Document section

In the fixed patch, I removed the extra script xlog/panic_replica.lua.
I also added the default server restart to the beginning and the very
end of the test. I expect this will guarantee that replica will always 
have the id 2.

> > +test_run:cmd("start server leader")
> > +test_run:switch('leader')
> > +
> > +box.schema.user.grant('guest', 'super')
> 
> box.schema.user.grant('guest', 'replication')
> 
> > +_ = box.schema.space.create('test')
> > +_ = box.space.test:create_index('pk')
> > +
> > +box.space.test:auto_increment{'v0'}
> > +lsn = box.info.vclock[1]
> > +box.error.injection.set("ERRINJ_RELAY_BREAK_LSN", lsn + 1)
> > +box.space.test:auto_increment{'v1'}
> > +
> > +test_run:cmd('create server replica with rpl_master=leader, script="xlog/panic_replica.lua"')
> > +test_run:cmd('start server replica with crash_expected=True')
> > +fiber = require('fiber')
> > +while box.info.replication == nil do fiber.sleep(0.001) end
> > +while box.info.replication[2].downstream.status ~= "stopped" do fiber.sleep(0.001) end
> > +
> > +test_run:switch('default')
> > +-- Check that log contains the mention of broken LSN and the request printout
> > +grep_file_tail(logpath, 256, "LSN for 1 is used twice or COMMIT order is broken: confirmed: 6, new: 6, req: {.*}")
> > +
> > +test_run:cmd('stop server leader')
> > +test_run:cmd('cleanup server leader')
> > +test_run:cmd('delete server leader')
> > +
> > +test_run:cmd('cleanup server replica')
> > +test_run:cmd('delete server replica')

Please find the fixed patch below.
============================================================================

>From 8299d697f0dff8d552c84d1450f70cf5fbde7e55 Mon Sep 17 00:00:00 2001
From: Sergei Kalashnikov <ztarvos at gmail.com>
Date: Tue, 28 Aug 2018 18:05:34 +0300
Subject: [PATCH v2] xlog: add request details to panic message for broken LSN

Aid the debugging of replication issues related to out-of-order
requests. Adds the details of request/tuple to the diagnostic
message whenever possible.

Recorded information

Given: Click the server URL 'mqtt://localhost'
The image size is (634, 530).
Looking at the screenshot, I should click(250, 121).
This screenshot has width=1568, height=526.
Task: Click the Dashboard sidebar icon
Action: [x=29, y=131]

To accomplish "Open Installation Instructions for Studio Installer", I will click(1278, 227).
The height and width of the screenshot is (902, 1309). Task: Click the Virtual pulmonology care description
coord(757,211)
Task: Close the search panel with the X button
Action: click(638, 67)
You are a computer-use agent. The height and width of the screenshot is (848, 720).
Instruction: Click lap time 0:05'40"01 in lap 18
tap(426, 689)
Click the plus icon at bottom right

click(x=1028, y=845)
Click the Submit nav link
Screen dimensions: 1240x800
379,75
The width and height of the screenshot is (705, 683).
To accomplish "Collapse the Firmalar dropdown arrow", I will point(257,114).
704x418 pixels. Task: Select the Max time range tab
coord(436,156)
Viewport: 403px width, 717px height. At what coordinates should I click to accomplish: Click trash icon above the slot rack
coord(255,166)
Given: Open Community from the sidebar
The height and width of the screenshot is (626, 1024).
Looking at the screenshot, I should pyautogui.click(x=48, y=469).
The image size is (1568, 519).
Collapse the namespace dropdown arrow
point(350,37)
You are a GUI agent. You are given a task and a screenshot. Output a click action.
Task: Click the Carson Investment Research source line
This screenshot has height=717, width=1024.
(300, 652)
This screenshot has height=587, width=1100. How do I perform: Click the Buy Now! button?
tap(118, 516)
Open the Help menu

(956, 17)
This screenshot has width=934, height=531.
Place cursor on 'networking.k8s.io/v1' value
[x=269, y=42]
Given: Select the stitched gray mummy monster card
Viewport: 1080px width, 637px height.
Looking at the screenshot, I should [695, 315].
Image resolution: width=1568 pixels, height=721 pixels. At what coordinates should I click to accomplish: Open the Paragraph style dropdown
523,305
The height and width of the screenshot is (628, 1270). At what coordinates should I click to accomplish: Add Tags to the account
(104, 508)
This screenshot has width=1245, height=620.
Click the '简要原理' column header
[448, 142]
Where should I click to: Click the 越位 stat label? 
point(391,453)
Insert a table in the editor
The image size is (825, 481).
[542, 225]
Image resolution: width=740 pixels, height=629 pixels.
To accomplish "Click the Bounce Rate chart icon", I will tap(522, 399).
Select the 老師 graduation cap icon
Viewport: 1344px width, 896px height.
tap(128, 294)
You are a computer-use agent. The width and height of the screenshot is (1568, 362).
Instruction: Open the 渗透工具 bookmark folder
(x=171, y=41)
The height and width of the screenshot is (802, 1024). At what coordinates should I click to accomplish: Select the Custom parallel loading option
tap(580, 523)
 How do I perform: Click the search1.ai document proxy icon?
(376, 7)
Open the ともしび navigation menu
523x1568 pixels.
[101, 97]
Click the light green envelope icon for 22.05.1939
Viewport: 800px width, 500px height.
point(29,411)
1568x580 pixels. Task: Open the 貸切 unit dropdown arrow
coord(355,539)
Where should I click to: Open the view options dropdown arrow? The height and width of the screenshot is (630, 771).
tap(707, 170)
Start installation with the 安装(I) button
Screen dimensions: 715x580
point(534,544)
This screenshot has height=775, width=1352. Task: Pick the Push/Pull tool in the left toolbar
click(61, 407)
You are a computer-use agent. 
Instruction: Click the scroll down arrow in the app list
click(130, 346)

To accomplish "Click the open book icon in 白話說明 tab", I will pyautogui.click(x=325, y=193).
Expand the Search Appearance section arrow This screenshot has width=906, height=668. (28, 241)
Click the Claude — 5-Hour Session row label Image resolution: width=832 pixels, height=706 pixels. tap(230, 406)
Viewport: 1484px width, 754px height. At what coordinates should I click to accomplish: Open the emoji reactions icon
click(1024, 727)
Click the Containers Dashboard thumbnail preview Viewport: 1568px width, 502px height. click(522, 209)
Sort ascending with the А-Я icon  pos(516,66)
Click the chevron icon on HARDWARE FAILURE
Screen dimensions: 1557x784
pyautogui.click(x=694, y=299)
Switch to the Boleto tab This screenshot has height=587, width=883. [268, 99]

List of tasks
A. Which strings are passed to test_run:cmd in the broken-LSN patch text?
B. Proceed with the broken-LSN patch text from where it stops.

Answers for each item
A.
- "start server leader"
- 'create server replica with rpl_master=leader, script="xlog/panic_replica.lua"'
- 'start server replica with crash_expected=True'
- 'stop server leader'
- 'cleanup server leader'
- 'delete server leader'
- 'cleanup server replica'
- 'delete server replica'

B.
Closes #3105
---
https://github.com/tarantool/tarantool/issues/3105
https://github.com/tarantool/tarantool/commits/ztarvos/gh-3105-log-request-broken-lsn

Changes in v2:
 - Removed vclock_follow_unsafe()
 - Renamed the new function vclock_follow_xrow(),
   removed extra params and moved it to the header.
 - Added error injections and simplified the test.
 - Added test for replica join case.
 - Removed trailing spaces.


 src/box/applier.cc                     |   6 +-
 src/box/recovery.cc                    |   4 +-
 src/box/relay.cc                       |   6 ++
 src/box/vclock.c                       |   8 +-
 src/box/vclock.h                       |   8 ++
 src/box/wal.c                          |  13 ++-
 src/box/xrow.h                         |  31 ++++++
 src/errinj.h                           |   2 +
 test/box/errinj.result                 |   4 +
 test/xlog/panic_on_broken_lsn.result   | 168 +++++++++++++++++++++++++++++++++
 test/xlog/panic_on_broken_lsn.test.lua |  72 ++++++++++++++
 test/xlog/suite.ini                    |   2 +-
 12 files changed, 305 insertions(+), 19 deletions(-)
 create mode 100644 test/xlog/panic_on_broken_lsn.result
 create mode 100644 test/xlog/panic_on_broken_lsn.test.lua

diff --git a/src/box/applier.cc b/src/box/applier.cc
index dbb4d05..5d87867 100644
--- a/src/box/applier.cc
+++ b/src/box/applier.cc
@@ -336,8 +336,7 @@ applier_join(struct applier *applier)
 		coio_read_xrow(coio, ibuf, &row);
 		applier->last_row_time = ev_monotonic_now(loop());
 		if (iproto_type_is_dml(row.type)) {
-			vclock_follow(&replicaset.vclock, row.replica_id,
-				      row.lsn);
+			vclock_follow_xrow(&replicaset.vclock, &row);
 			xstream_write_xc(applier->subscribe_stream, &row);
 		} else if (row.type == IPROTO_OK) {
 			/*
@@ -503,8 +502,7 @@ applier_subscribe(struct applier *applier)
 			 * the row is skipped when the replication
 			 * is resumed.
 			 */
-			vclock_follow(&replicaset.vclock, row.replica_id,
-				      row.lsn);
+			vclock_follow_xrow(&replicaset.vclock, &row);
 			struct replica *replica = replica_by_id(row.replica_id);
 			struct latch *latch = (replica ? &replica->order_latch :
 					       &replicaset.applier.order_latch);
diff --git a/src/box/recovery.cc b/src/box/recovery.cc
index fe14def..77357f0 100644
--- a/src/box/recovery.cc
+++ b/src/box/recovery.cc
@@ -135,7 +135,7 @@ recovery_scan(struct recovery *r, struct vclock *end_vclock)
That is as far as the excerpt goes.